Music based on native rhythms both soothes and inspires as we see a polar bear giving birth in her icy den; a family 'pod' of ghostly, white beluga whales swimming in families; narwhal males waving their unicorn 'horns'; tusked walrus rolling on the cold, summer beaches; the young male musk oxen colliding, head-to-head in shattering impacts. Great herds of caribou trek across the northern landscape to their summer feeding grounds and guillemots hurl themselves into the ocean after fish, flying in air at one moment and water the next.

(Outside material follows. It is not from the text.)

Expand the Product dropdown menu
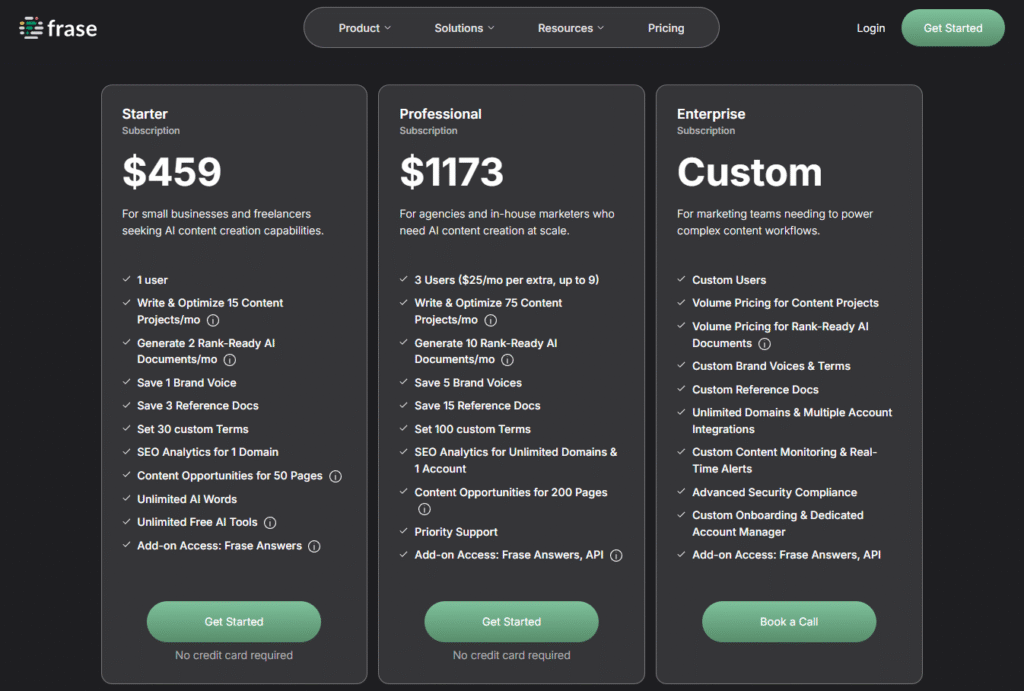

Students often confuse the two poles and some may expect to see penguins. They won't, but they will see birds that look very much the same and which can fly in air as well as water. The seals and humpbacks will be familiar but the small whales are remarkable, and remarkably different. This is not an ice-bound continent but a landscape of floating ice ringed by stark, black, snow-dusted cliffs in winter and beautiful forested fiords in summer. As we see, the animals don't avoid the ice but depend upon it, the bears actually unable to hunt during the summer melt. And unlike the southern pole, this is an inhabited land although no humans are allowed to intrude into this film. While the Antarctic is a land of marine dependant creatures, the Arctic has been colonised by land mammals as well. It is possible to consider the ways in which these quite different species have found similar ways to survive in the north and south and even adapted into similar shapes and lifestyles under the pressure of the cold.
However you choose to use the film and with whatever age group, the scenery and photography overwhelms. You may never wish to share an ice floe with a walrus but you'll never regret the sight of them waving their tusks in the air. The fate of the lovely little lemmings may sadden you and your students but they are the basis of life for a range of wonderful hunters.